Given task:
Collect every line in the records below that contains the word "toolbar", and copy each of those lines out. Case counts.

Extracted material:
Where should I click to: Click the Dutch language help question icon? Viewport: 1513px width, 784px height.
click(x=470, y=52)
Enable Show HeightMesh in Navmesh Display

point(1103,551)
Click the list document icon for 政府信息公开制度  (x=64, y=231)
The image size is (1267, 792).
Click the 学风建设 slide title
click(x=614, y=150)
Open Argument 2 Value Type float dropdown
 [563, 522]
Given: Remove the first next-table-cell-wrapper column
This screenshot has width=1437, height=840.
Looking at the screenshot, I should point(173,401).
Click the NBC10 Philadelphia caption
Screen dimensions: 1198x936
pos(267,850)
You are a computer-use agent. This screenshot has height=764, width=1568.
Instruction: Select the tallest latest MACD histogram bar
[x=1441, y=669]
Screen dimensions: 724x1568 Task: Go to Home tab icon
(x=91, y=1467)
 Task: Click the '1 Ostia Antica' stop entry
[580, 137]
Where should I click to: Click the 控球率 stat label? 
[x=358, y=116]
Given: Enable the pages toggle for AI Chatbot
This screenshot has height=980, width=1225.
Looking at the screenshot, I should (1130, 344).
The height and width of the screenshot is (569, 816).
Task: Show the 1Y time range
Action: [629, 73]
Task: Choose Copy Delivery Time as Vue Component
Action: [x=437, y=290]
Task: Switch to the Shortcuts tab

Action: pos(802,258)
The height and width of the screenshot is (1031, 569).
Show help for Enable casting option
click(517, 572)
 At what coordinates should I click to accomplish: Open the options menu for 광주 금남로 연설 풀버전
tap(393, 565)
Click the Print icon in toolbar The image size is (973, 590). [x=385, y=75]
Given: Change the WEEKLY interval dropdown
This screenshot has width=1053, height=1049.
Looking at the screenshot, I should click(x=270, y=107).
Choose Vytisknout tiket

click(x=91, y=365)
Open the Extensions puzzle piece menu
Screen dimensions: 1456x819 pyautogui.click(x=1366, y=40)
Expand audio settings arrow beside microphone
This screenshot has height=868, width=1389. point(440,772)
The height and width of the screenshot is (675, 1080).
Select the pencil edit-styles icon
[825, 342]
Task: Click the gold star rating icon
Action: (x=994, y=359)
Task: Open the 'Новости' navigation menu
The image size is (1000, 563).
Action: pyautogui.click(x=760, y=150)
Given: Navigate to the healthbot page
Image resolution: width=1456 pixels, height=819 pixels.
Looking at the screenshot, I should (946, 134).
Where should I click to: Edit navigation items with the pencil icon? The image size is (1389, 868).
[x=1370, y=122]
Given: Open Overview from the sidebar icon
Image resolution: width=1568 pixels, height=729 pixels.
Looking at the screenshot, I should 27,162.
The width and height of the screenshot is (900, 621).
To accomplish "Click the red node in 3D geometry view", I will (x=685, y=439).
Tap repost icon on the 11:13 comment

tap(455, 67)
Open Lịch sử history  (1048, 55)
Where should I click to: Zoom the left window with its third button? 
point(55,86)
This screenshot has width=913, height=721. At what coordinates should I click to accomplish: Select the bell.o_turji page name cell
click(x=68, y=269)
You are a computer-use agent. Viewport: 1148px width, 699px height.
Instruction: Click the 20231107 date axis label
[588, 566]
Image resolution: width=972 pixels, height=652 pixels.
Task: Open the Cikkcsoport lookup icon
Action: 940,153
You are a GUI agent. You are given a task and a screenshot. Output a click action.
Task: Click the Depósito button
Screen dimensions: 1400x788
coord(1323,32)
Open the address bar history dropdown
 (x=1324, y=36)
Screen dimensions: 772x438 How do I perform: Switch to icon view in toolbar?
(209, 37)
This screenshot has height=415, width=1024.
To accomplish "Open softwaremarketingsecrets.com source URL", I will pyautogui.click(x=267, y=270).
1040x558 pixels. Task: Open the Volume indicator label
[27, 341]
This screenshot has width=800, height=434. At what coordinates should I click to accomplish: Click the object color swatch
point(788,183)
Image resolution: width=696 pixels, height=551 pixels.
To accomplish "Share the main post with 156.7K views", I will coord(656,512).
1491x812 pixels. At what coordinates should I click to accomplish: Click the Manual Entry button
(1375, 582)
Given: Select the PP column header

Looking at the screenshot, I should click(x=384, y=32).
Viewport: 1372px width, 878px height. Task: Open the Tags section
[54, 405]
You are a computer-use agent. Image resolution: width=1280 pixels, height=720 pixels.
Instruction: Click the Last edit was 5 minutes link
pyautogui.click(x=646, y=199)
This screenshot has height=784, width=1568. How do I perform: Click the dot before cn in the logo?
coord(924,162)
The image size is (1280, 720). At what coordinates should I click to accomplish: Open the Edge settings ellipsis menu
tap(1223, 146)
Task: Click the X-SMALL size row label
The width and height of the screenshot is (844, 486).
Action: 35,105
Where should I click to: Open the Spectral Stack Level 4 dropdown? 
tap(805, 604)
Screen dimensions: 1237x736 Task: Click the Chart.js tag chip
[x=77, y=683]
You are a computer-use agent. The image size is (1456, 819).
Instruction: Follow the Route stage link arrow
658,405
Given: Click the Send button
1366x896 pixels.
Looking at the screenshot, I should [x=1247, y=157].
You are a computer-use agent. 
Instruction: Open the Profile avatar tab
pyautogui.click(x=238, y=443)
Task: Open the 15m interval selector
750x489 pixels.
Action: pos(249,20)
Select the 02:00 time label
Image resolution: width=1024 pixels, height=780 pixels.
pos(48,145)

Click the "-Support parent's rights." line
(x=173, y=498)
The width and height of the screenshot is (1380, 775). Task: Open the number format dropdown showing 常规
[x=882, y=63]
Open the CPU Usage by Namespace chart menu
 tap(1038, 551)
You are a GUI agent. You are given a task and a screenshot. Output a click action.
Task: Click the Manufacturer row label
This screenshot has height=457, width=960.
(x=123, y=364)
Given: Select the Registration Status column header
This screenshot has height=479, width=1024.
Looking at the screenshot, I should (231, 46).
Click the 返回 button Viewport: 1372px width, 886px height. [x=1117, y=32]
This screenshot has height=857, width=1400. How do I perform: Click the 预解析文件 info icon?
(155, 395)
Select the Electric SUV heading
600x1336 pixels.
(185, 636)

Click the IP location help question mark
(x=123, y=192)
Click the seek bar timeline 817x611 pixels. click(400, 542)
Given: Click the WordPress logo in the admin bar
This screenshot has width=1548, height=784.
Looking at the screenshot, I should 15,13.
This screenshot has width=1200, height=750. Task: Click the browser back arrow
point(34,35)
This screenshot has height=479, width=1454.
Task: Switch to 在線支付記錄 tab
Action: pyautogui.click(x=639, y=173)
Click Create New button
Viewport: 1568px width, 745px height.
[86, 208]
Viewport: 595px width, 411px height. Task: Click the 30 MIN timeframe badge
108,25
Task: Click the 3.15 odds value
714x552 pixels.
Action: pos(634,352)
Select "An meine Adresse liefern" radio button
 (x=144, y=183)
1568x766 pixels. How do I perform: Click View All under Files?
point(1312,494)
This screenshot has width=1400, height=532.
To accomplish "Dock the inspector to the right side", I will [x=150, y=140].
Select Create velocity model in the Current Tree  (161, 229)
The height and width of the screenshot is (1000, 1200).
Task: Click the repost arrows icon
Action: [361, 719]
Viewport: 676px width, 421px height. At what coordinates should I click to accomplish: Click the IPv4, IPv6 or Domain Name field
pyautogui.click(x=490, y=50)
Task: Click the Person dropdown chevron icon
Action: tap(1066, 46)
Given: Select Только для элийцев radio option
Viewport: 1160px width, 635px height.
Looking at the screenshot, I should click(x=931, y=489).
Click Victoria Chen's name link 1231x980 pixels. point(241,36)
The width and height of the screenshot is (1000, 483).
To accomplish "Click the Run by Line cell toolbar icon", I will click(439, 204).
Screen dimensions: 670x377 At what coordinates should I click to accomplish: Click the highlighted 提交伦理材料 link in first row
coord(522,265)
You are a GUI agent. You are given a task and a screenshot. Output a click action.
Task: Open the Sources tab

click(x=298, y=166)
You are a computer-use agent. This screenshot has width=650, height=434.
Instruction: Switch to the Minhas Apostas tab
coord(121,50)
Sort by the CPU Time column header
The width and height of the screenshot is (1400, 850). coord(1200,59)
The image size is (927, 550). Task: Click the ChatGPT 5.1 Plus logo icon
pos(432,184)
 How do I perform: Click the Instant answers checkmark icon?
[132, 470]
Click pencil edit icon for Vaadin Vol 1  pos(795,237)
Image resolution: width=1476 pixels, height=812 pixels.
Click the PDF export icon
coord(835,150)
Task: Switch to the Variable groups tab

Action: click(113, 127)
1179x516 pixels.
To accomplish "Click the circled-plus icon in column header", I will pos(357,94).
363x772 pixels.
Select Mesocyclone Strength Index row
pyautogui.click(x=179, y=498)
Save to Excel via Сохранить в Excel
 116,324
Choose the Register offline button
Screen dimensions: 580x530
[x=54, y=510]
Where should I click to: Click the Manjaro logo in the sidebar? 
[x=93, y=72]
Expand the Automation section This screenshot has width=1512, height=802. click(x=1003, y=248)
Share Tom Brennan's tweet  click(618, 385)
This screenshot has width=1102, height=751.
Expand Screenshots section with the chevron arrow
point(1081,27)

Full answer:
Click the Print icon in toolbar The image size is (973, 590). [x=385, y=75]
Screen dimensions: 772x438 How do I perform: Switch to icon view in toolbar?
To accomplish "Click the Run by Line cell toolbar icon", I will click(439, 204).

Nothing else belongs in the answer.